PROBLEM TO WORK ON: Tally the lines of the records that contain the string "icon", then give the total and nothing more.

DATASET ENTRIES:

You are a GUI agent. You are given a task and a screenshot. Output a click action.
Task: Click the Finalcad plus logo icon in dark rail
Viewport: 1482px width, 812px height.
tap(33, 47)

--

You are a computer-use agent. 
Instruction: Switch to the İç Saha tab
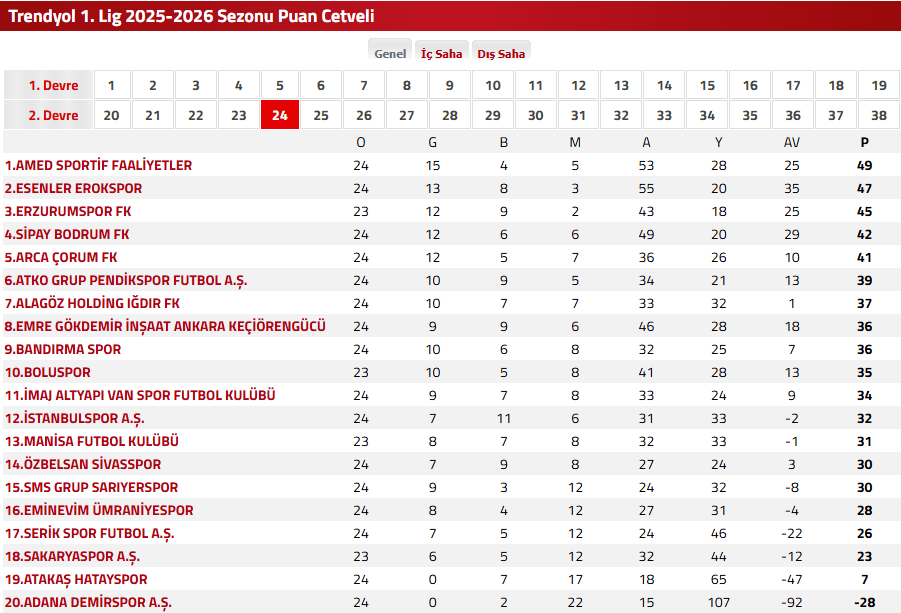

==

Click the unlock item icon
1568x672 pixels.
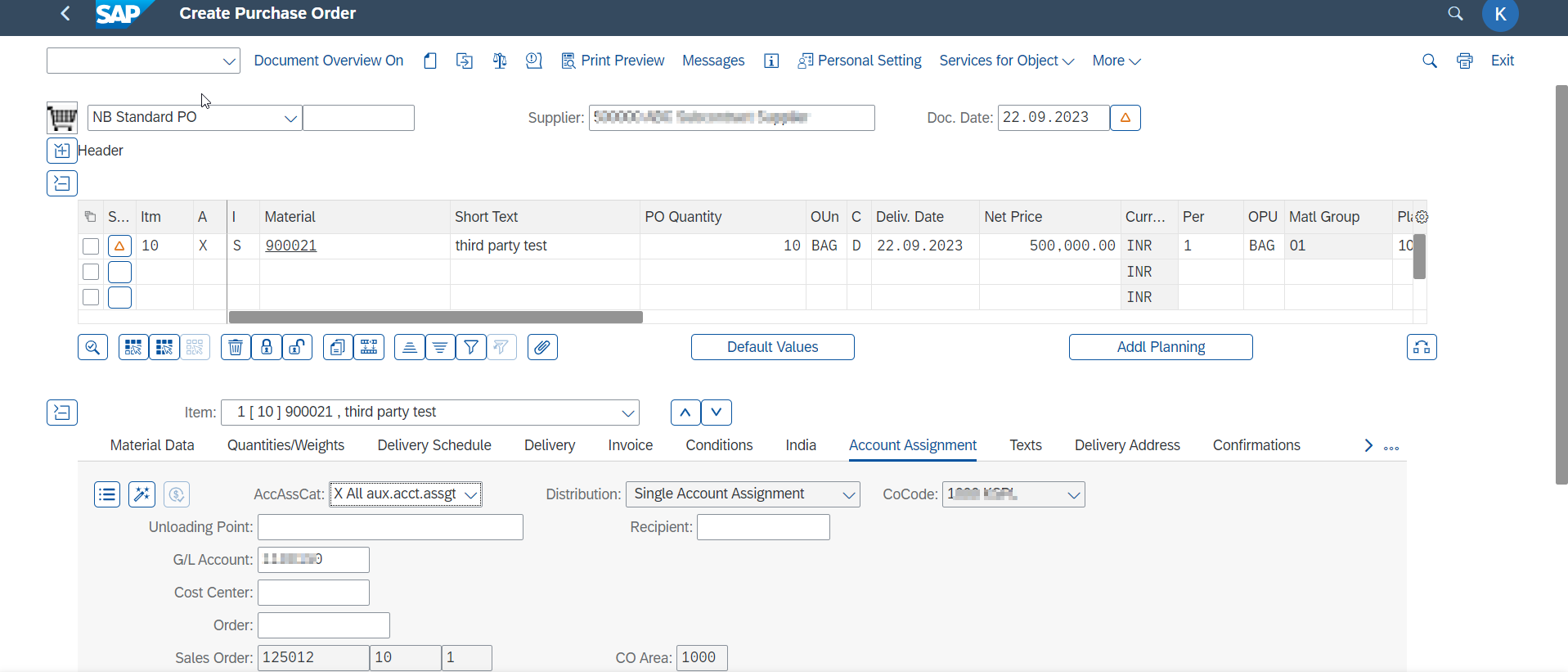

TASK RESULT: 2